People walking

As new data on children’s activity levels are published, our Policy and Research Assistant, Holly Barden analyses the results and discusses why walking is a key activity for improving the health of our youngest generation.

holly barden

More children are physically active, but social inequalities remain. More must be done to close the gap in activity levels that exist between different socioeconomic groups, genders and races.

Last week, a study came out which detailed the dramatic drop in children’s physical activity levels between the ages of 6-11. A recent World Health Organisation report also found that in the UK, 80% of adolescents aged 11-17 were classified insufficiently active.

So, here at Living Streets we welcomed the more positive news published in the Active Lives Children Survey (yesterday) which showed that although there are spikes and downturns in the amount of exercise children undertake throughout their younger years, overall their activity levels are on the rise.

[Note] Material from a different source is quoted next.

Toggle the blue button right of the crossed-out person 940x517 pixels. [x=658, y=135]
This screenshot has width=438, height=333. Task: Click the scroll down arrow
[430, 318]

We were particularly pleased to see that amongst the activities driving this rise was walking. Outside of school, for example, the number of children who walked ‘to school or other places’, rose to 39.3%, a 4.1% increase from last year. This is the aim of our behaviour-change projects in schools and wider campaigning to improve our streets.

family walking
manifesto picture

Our Walking Manifesto

Our five-point Manifesto for Walking outlines, step by step, how walking is vital to answering so many major issues facing the UK as it heads to the polls on 12 December, from public health crises of obesity and inactivity, boosting the vibrancy of our public spaces, and improving air quality.

Read our walking manifesto

The largest study of its kind, based on responses from 130,000 children aged 5-16, the report gives a highly robust account of children’s exercise and volunteering habits, as well as measuring their attitudes towards sport in general.

Yet despite the positive news, there is still a long way to go. Because although activity levels are on the up overall, as the Active Lives Adult Survey also demonstrated to us in October, significant and unacceptable inequalities remain in activity levels in the areas of family affluence, race and gender. For example, 42% of children in the ‘low affluence’ group were classified as active, compared to 54% of those in the ‘high affluence’ group. Asian and black children were also significantly more likely to be less active than their white counterparts.

We need to do more to tackle these inequalities – and walking can help us do it. Walking is a free, low-impact form of exercise that can be incorporated into our daily routines with ease. And open to anyone and everyone, walking is also highly accessible – time, money and resource constraints and ability or confidence concerns, for example, are unlikely to stand in the way of someone walking more.

In children, walking has been proven to enhance mood, help to maintain a healthy weight, and boost cognitive development. That’s why here, at Living Streets, we believe walking –particularly to school – is the most convenient and socially equitable way for young people to meet physical activity guidelines. This year, we have worked with thousands of schools across the country through our flagship WOW programme to get an extra 23,000 children walking to school, ensuring more and more children are able to enjoy the benefits it brings.

No doubt it's great news that physical activity levels amongst children are on the rise. Yet, over half of children in the UK are still not meeting physical activity guidelines. For some social groups, the rate is even higher. We must do better. And with just under a week to go until the general election, now more than ever, it is crucial that the next government enacts our manifesto calls to transform routes to school, and reaffirms its commitment to getting 55% of primary pupils walking to school by 2025. More must be done to ensure that all children, no matter their socioeconomic background, race, or gender, can enjoy the benefits that exercise can bring.